Le CGLPL rappelle dans ses recommandations « que la fiction juridique selon laquelle les enfants sont nécessairement hospitalisés en soins libres revient à les priver de toute protection au motif que la volonté du titulaire de l’autorité parentale est supposée être celle de l’enfant. Il réitère donc sa demande que tout enfant hospitalisé en psychiatrie sur décision du titulaire de l’autorité parentale bénéficie de garanties comparables à celles mises en place pour les soins sans consentement. »

« La pédopsychiatrie, secteur en grande difficulté, est marquée par une grave carence de moyens et de lourdes défaillances qui peuvent être directement regardées comme résultant de l’absence de statut légal de l’enfant hospitalisé. »

▶ **Données de l'exercice**
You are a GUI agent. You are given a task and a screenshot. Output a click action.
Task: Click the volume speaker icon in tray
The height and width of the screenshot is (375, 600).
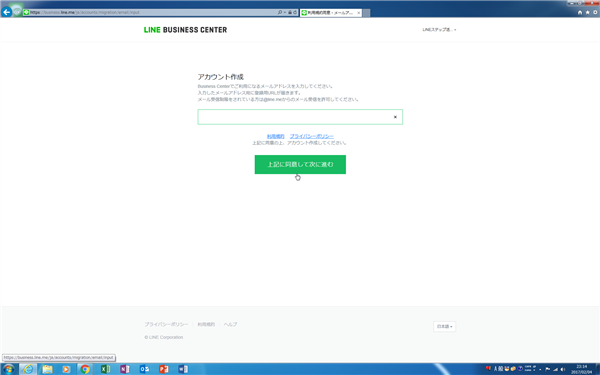tap(562, 369)
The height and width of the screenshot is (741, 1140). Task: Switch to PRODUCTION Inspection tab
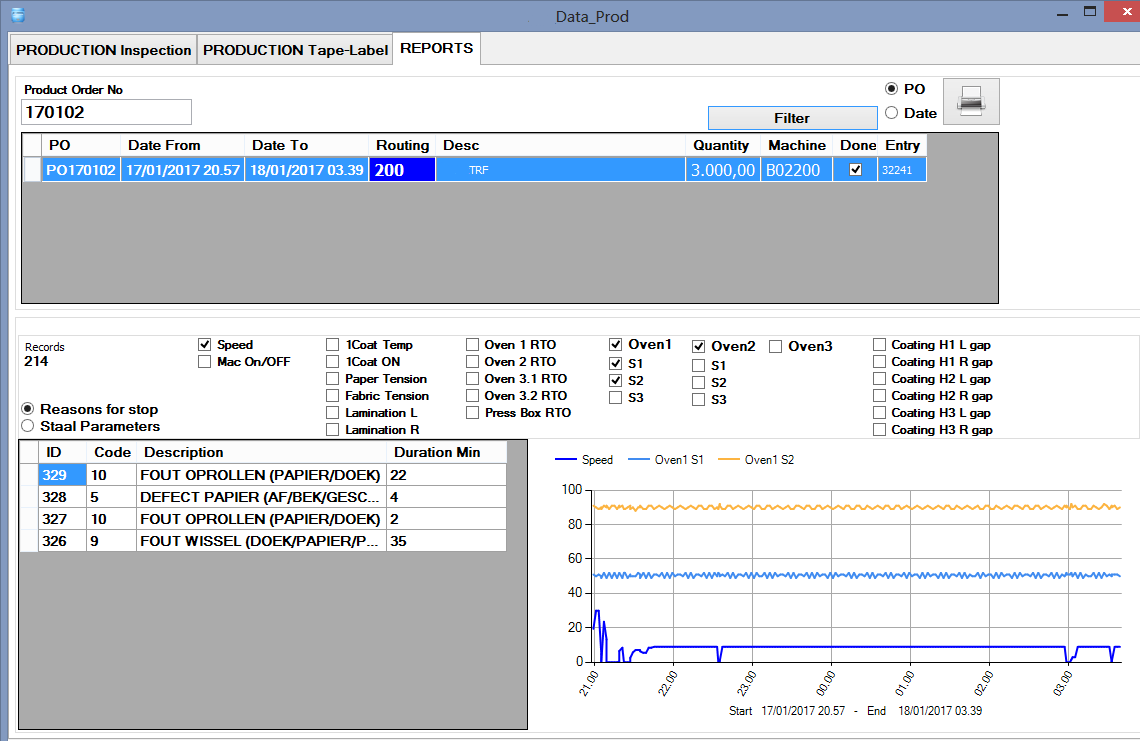click(x=103, y=50)
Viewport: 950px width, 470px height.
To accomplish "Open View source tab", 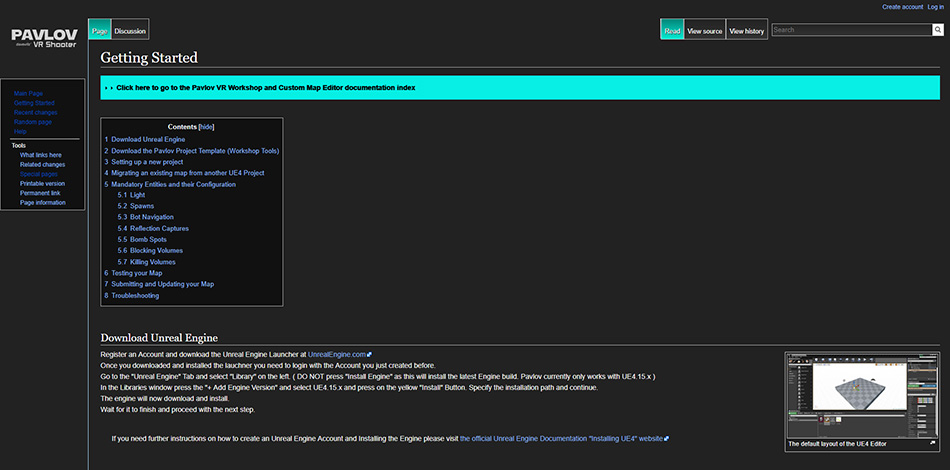I will pyautogui.click(x=705, y=31).
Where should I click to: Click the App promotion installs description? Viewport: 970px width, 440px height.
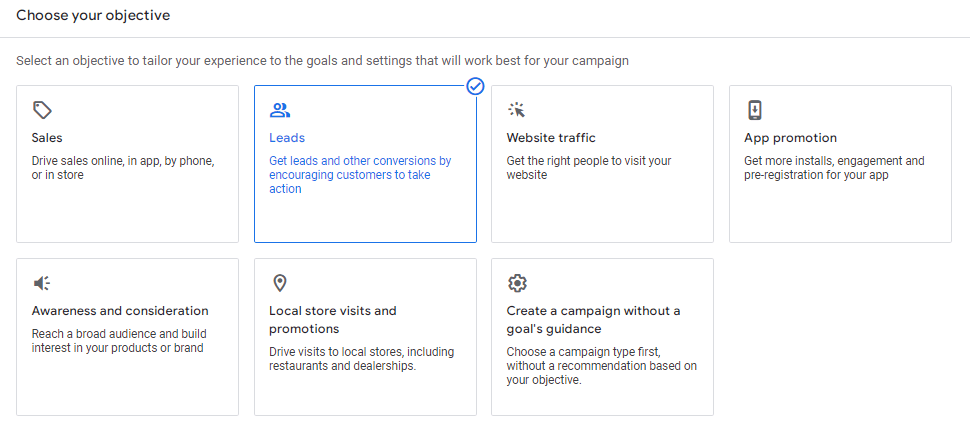click(835, 168)
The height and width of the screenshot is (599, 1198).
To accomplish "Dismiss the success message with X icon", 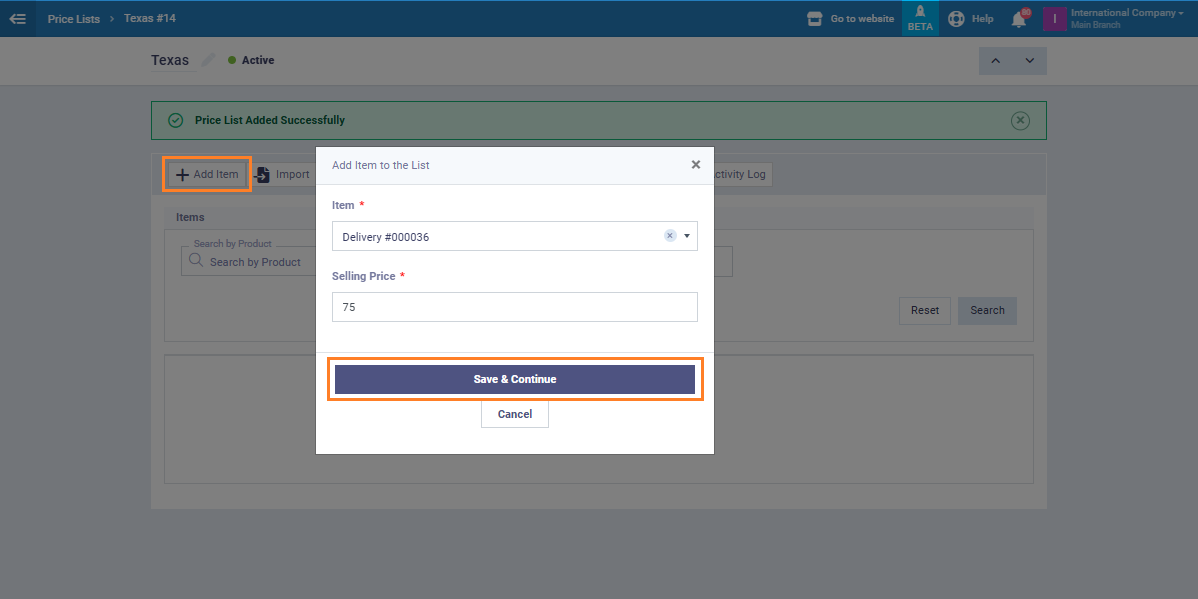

▶ **Tâches demandées**
a. Les affirmations suivantes sont-elles conformes au texte proposé ? Pour chacune, répondez par oui ou par non et citez les mots du texte qui tranchent. (i) Le texte qualifie de fiction juridique l'idée que les enfants sont nécessairement hospitalisés en soins libres. (ii) Le CGLPL formule cette demande pour la première fois. (iii) La pédopsychiatrie est présentée comme un secteur disposant de moyens suffisants.
b. D'après le texte proposé, pourquoi le fait de considérer les enfants comme hospitalisés en soins libres les prive-t-il de toute protection ? Répondez en une à trois phrases.
c. Résumez le texte proposé en deux phrases.

▶ **Liste des réponses**
a.
(i) Oui : « la fiction juridique selon laquelle les enfants sont nécessairement hospitalisés en soins libres ».
(ii) Non : « Il réitère donc sa demande ».
(iii) Non : « est marquée par une grave carence de moyens ».

b. Selon le CGLPL, cette fiction juridique prive les enfants de toute protection parce que la volonté du titulaire de l'autorité parentale est supposée être celle de l'enfant.

c. Le CGLPL estime que considérer les enfants comme nécessairement hospitalisés en soins libres les prive de toute protection. Il redemande donc pour tout enfant hospitalisé en psychiatrie sur décision du titulaire de l'autorité parentale des garanties comparables à celles des soins sans consentement, dans une pédopsychiatrie marquée par une grave carence de moyens et de lourdes défaillances.